◆ Extract
- Opening Delimiter -

So, anyway - the third novel in my Vorkosigan review-through, Cetaganda is where Bujold begins to show her genre-bending propensities. While its two (Miles-related) predecessors could easily have been classed as military space opera with a twist, Cetaganda is a mystery with the trappings of space opera. Well- I say a mystery: if anything, crime novel describes it better - because this is firmly Miles' story, and both he and the reader are let in on what's truly happening rather late. But with Bujold, subgenre rarely means anything, so the best description is the novel's most dominant feature: Miles.
If you've read my previous Bujold reviews, you'll know that Miles is - in my opinion - one of the most unique, and certainly the best cliche-busting character of SFF. Disabled, manic-depressive, and an occasional genius with more than one large flaw - including a tendancy to plan relationships in rather military terms, but we'll get to that much later. He's wry, witty, and the driver behind this profoundly character driven novel.
Miles has encountered mercenaries, conspiracies and invasions before - but now he's faced with a new challenge. Diplomacy. Attached to the Barrayaran Ambassador on Eta Ceta, homeworld of their ancestral enemies, the Cetagandans, the visit rapidly begins to go awry: a murder attempt upon docking, a servitor's suicide, and the disappearance of an important Cetagandan device all incite Miles' interest. He's not dragged into the investigation, he jumps! ...And in a genre of reluctant heroes, it's nice to have one that gets out of his depth so readily.
Of course, there's another reason: Miles' growing infatuation with one of the Cetagandan haut, the genetically engineered upper caste. Foiling plots for who are - technically - the enemy, trying to avoid some exceedingly artistic murder attempts, and attempting to keep Ivan at his side... Miles is quickly juggling both schemes and responsibilities. And when Miles is under pressure, it's a treat for the reader, because it's only then that his characteristic clever (and frequently entertaining) solutions come into play.
The weakest element of Cetaganda is definitely, for me, the romantic involvement between Miles and Rian - who, while interesting, is difficult to see as interesting Miles. It seems to be little more than physical, and while Miles acting the idiot seems to be partially the point, for me, that came off as a little shallow. Fortunately, the rest of the novel more than makes up for it. I've mentioned Bujold's strength at character development, and this shows: Miles and Ivan, his cousin, are as enteratining as ever. Ivan in particular gets a far larger part than previous novels, and plays it to the full - lazy, likeable, and attempting to keep his cousin grounded in someone's version of reality. Ivan plays the straight man (to an extent!), and he's good at it.

- Closing Delimiter -

◆ Data listing
- Opening Delimiter -

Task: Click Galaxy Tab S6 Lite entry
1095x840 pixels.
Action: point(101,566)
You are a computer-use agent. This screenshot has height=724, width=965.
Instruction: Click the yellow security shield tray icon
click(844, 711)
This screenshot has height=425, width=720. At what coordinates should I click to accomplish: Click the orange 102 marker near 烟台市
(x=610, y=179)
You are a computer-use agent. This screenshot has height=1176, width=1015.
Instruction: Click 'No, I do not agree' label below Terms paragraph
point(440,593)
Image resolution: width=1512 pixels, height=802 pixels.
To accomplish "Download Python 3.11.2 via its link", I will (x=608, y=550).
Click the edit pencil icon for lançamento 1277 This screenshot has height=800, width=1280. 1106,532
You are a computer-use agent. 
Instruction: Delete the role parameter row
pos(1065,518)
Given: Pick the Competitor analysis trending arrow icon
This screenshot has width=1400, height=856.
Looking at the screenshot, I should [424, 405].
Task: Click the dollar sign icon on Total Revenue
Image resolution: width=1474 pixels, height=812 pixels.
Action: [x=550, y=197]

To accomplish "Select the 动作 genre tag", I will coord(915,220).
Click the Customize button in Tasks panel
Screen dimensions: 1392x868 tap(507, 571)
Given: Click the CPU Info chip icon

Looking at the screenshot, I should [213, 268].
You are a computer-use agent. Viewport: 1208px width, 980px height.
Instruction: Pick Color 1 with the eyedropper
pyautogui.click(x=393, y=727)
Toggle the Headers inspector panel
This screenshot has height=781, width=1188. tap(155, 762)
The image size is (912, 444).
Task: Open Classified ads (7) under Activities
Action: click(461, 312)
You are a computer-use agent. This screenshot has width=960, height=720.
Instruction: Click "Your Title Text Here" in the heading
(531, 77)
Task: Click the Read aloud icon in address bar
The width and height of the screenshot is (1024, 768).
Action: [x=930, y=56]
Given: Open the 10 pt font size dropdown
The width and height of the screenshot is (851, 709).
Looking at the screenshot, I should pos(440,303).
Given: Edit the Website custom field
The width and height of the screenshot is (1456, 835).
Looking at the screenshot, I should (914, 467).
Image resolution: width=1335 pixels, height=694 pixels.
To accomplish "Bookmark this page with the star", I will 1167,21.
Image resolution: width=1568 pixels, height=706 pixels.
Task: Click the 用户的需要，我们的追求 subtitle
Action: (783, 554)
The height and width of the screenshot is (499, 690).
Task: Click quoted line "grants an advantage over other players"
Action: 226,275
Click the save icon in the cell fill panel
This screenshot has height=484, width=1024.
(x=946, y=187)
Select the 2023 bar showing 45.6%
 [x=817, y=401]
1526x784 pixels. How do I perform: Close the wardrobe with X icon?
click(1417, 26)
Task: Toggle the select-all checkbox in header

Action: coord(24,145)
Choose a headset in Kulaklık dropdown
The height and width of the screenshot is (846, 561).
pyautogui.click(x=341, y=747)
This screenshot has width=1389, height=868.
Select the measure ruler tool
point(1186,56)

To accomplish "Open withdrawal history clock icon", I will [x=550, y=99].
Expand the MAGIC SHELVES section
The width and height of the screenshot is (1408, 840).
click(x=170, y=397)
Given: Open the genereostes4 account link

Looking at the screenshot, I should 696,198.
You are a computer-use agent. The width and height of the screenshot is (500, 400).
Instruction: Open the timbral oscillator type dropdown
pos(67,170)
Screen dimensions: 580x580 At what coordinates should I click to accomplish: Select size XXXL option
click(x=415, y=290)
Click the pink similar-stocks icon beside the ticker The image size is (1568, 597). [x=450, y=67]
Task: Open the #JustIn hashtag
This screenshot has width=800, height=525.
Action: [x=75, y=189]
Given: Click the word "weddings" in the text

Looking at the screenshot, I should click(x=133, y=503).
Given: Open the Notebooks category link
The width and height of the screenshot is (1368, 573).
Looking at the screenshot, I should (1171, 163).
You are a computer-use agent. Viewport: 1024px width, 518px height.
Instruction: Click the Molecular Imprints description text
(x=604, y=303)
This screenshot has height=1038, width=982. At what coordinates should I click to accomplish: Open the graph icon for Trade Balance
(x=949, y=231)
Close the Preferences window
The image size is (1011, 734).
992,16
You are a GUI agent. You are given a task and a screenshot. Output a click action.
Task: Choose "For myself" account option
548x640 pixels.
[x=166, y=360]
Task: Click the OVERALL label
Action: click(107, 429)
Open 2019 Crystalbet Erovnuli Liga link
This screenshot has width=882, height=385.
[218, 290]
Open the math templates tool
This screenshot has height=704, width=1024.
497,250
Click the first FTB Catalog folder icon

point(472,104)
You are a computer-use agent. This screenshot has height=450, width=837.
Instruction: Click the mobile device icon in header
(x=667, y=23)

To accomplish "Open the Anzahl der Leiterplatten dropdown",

- Closing Delimiter -

◆ Exercise directions
Reproduce everything in the Cetaganda review from "If you've read" down to "character driven novel.". The data after the Cetaganda review was taken from a separate source.

◆ Answer
If you've read my previous Bujold reviews, you'll know that Miles is - in my opinion - one of the most unique, and certainly the best cliche-busting character of SFF. Disabled, manic-depressive, and an occasional genius with more than one large flaw - including a tendancy to plan relationships in rather military terms, but we'll get to that much later. He's wry, witty, and the driver behind this profoundly character driven novel.